_RECORD EXCERPTS_.
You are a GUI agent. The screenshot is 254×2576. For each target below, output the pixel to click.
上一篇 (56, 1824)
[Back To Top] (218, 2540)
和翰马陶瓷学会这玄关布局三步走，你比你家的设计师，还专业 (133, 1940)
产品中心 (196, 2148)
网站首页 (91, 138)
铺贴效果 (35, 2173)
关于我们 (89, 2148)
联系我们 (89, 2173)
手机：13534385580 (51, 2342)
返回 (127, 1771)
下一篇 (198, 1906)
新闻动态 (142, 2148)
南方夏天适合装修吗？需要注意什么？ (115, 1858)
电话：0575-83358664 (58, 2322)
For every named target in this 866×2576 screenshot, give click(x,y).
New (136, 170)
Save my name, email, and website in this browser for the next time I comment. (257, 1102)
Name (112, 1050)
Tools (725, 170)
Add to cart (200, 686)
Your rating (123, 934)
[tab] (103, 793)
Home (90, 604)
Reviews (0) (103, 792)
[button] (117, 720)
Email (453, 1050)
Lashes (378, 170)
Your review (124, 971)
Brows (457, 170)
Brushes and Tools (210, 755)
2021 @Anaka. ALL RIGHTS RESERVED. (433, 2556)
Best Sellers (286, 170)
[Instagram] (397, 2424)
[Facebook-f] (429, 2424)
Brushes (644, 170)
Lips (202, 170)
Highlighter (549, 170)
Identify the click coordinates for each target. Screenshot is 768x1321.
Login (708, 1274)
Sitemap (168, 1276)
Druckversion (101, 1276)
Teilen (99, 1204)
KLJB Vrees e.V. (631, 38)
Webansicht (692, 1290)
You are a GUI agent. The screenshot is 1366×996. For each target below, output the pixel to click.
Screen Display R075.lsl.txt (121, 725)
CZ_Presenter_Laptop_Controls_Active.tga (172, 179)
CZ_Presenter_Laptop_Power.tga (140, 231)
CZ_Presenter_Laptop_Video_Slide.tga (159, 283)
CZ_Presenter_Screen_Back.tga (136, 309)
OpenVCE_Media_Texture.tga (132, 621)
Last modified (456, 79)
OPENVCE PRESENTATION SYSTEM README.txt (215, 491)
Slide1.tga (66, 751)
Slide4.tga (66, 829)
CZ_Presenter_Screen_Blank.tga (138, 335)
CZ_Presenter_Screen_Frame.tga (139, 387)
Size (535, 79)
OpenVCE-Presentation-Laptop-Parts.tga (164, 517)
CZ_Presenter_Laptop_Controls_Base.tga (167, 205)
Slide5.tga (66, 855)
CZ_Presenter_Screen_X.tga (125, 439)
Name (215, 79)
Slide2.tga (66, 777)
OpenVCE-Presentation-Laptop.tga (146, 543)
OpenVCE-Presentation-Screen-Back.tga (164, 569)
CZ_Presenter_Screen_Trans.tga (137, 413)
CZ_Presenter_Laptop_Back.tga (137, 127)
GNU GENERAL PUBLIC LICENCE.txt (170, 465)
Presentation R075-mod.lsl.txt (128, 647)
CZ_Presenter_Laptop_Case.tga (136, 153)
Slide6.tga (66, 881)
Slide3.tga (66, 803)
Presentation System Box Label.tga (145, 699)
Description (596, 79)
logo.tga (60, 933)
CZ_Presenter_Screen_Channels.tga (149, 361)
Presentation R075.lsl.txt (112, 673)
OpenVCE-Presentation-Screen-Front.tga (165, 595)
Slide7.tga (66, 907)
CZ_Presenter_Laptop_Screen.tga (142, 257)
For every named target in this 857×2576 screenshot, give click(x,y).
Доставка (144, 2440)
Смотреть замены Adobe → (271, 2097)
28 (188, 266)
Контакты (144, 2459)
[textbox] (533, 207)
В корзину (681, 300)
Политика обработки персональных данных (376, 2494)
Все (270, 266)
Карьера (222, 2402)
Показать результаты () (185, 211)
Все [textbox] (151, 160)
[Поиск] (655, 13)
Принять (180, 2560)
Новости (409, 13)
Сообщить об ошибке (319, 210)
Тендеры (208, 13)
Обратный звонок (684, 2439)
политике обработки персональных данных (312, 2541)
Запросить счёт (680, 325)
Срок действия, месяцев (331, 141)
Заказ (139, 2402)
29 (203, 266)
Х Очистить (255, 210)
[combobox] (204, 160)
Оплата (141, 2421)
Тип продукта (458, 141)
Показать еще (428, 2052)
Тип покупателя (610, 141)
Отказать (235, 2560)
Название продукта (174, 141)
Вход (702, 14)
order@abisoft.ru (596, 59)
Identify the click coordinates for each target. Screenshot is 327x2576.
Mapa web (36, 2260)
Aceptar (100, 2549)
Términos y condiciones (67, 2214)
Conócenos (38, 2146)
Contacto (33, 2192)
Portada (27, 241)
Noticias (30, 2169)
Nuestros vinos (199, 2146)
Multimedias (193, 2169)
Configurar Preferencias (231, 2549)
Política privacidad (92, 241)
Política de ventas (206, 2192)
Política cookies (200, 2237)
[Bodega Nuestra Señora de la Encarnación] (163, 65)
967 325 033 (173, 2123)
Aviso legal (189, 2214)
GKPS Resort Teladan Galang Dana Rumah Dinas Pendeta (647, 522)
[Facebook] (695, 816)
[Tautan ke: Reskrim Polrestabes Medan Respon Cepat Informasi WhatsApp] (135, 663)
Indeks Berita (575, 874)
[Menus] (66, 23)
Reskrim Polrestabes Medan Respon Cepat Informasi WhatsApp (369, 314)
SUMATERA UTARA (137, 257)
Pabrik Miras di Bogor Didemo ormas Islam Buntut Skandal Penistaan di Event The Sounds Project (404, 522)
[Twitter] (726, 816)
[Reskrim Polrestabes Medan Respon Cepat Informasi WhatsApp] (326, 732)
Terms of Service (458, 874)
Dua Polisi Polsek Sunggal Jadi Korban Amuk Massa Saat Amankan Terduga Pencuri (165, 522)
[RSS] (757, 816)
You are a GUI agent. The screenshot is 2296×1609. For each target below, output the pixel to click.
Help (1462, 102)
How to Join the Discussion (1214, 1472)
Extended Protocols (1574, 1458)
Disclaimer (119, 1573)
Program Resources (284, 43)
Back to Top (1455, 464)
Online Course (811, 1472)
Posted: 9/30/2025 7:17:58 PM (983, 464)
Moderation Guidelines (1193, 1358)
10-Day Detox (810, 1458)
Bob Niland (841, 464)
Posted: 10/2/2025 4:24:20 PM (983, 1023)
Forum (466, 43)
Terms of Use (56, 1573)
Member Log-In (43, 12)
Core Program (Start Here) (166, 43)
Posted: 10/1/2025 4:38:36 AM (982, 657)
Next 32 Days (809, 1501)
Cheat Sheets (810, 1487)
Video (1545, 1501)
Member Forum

_PROBLEM TO SOLVE_.
Please copy, exactly and with nothing else, the lines above beginning at the line that has "手机：13534385580 (51, 2342)" and ending with the line that has "Login (708, 1274)".

_PROBLEM SOLUTION_.
手机：13534385580 (51, 2342)
返回 (127, 1771)
下一篇 (198, 1906)
新闻动态 (142, 2148)
南方夏天适合装修吗？需要注意什么？ (115, 1858)
电话：0575-83358664 (58, 2322)
For every named target in this 866×2576 screenshot, give click(x,y).
New (136, 170)
Save my name, email, and website in this browser for the next time I comment. (257, 1102)
Name (112, 1050)
Tools (725, 170)
Add to cart (200, 686)
Your rating (123, 934)
[tab] (103, 793)
Home (90, 604)
Reviews (0) (103, 792)
[button] (117, 720)
Email (453, 1050)
Lashes (378, 170)
Your review (124, 971)
Brows (457, 170)
Brushes and Tools (210, 755)
2021 @Anaka. ALL RIGHTS RESERVED. (433, 2556)
Best Sellers (286, 170)
[Instagram] (397, 2424)
[Facebook-f] (429, 2424)
Brushes (644, 170)
Lips (202, 170)
Highlighter (549, 170)
Identify the click coordinates for each target. Screenshot is 768x1321.
Login (708, 1274)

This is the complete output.